The Trump administration says they’re taking a position that comports with those decisions, adheres to existing law and slashes billions of dollars in unnecessary paperwork.
“When Congress prohibited sex discrimination, it did so according to the plain meaning of the term, and we are making our regulations conform,” said Roger Severino, director of HHS’s Office of Civil Rights. “The American people want vigorous protection of civil rights and faithfulness to the text of the laws passed by their representatives.”
The proposal will escalate a simmering fight between LGBT advocates and President Trump, who earlier this month issued a “conscience” protection rule to shield health workers who object to participating in certain procedures.
Also, the Department of Housing and Urban Development (HUD) issued rules on homeless shelters this week that defer to local and state law in considering how a person’s sex should impact accommodations. Advocates fear that transgender people will be turned away or forced to use a bathroom that doesn’t comport with their identity.
The National Center for Transgender Equality vowed to ramp up their fight, saying the latest rule will imperil Obamacare’s progress in getting transition-related care and other services.
“Predicated on little more than prejudice, this proposal will abandon 2 million Americans who already face significant barriers to accessing adequate and life-saving health care,” Executive Director Mara Keisling said. “This is not about free health care or special treatment. It’s about the right of every American to be treated with dignity when they walk into an emergency room, meet a new doctor, or find the right insurance plan.”
Democrats vowed to fight the changes, which will be open for comment before taking effect.
“Patients don’t need the ideological judgment of President Trump, Vice President Pence, or anyone else for that matter — they need to know that when they seek the health care they need, they won’t be turned away because of who they are,” said Sen. Patty Murray, the senior Democrat on the Senate Health Committee.
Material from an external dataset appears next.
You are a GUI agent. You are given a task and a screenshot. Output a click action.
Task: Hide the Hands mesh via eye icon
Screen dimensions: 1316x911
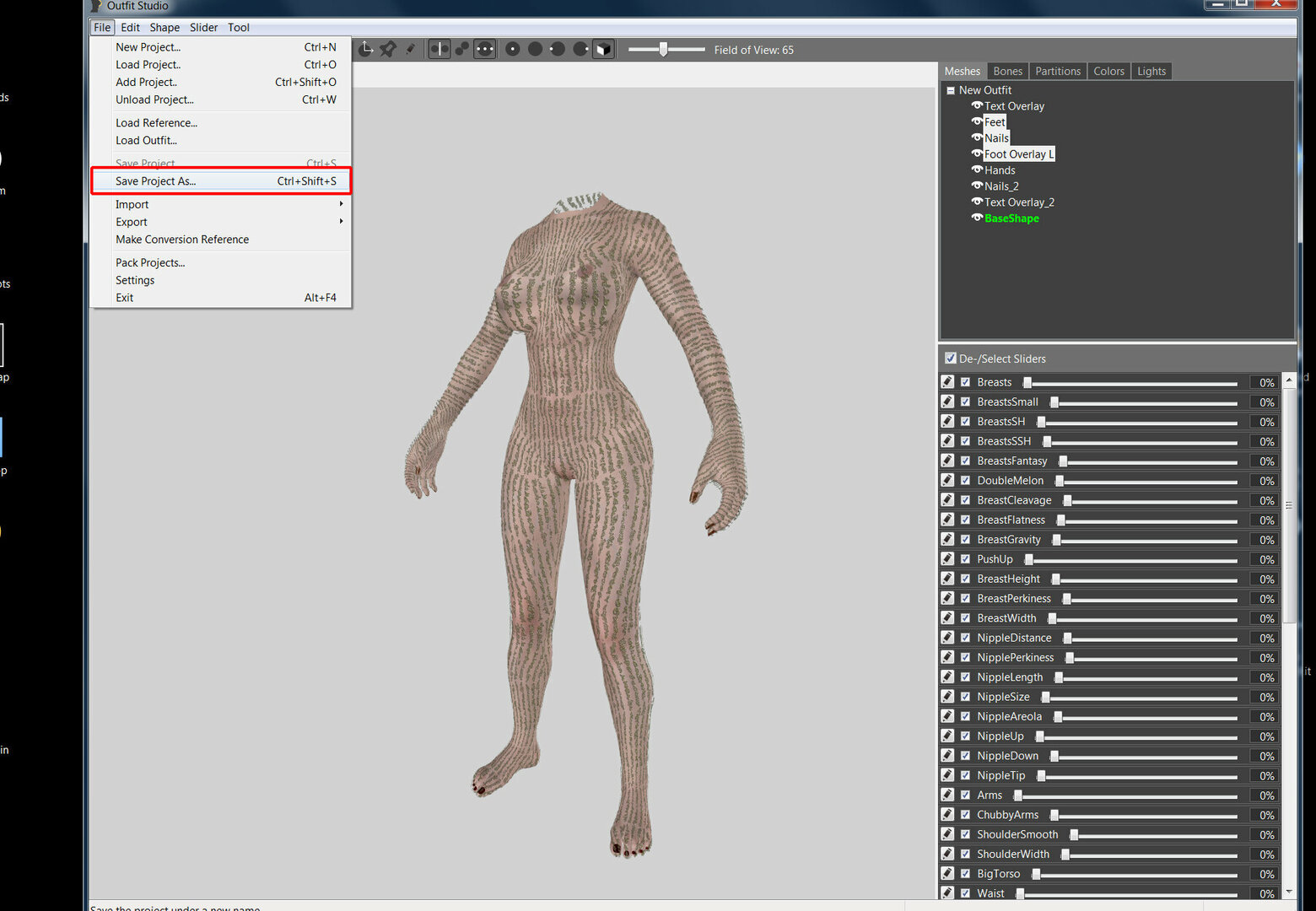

Mr. Severino downplayed the idea that doctors will refuse to treat transgender patients in an emergency.
“I have not heard of such a hypothetical happening in real life,” he told reporters.
Conservative groups cheered the rule as a win for medical workers who want to exercise their religious freedoms protections, or worry that sex-reassignment surgeries would violate their best judgment. The rule also deletes “termination of pregnancy” as grounds for citing discrimination.
“It would have forced physicians to offer sex-reassignment procedures and abortions despite strong ethical and medical concerns,” said Emilie Kao, director of the DeVos Center for Religion and Civil Society at the Heritage Foundation. “No American should be forced to violate deeply held beliefs, especially in hotly debated issues in health care.”
At the White House, Mr. Trump punted when he was asked if doctors should be forced to performed “transgender-reassignment surgeries.”
“We’re gonna see, we’ll see,” Mr. Trump told reporters as he departed for a trip to Japan.
In a conference call, HHS mainly focused on the drier, legal aspects of the changes.
“The action we are taking today conforms with the court injunction as well as the position of the Department of Justice,” Mr. Severino said. “Most importantly it conforms with the text of the law itself.”
The administration says the move will reduce paperwork and save $3.6 billion in “unnecessary regulatory costs” over five years.
Mr. Severino said the money saved on English-only paperwork could be used to provide access for translators and interpreters for non-English speakers.
“As a child of Hispanic immigrants, I know how vitally important it is that people receive quality healthcare services regardless of the language they speak, and this proposal grants providers the needed flexibility for achieving that goal,” he said.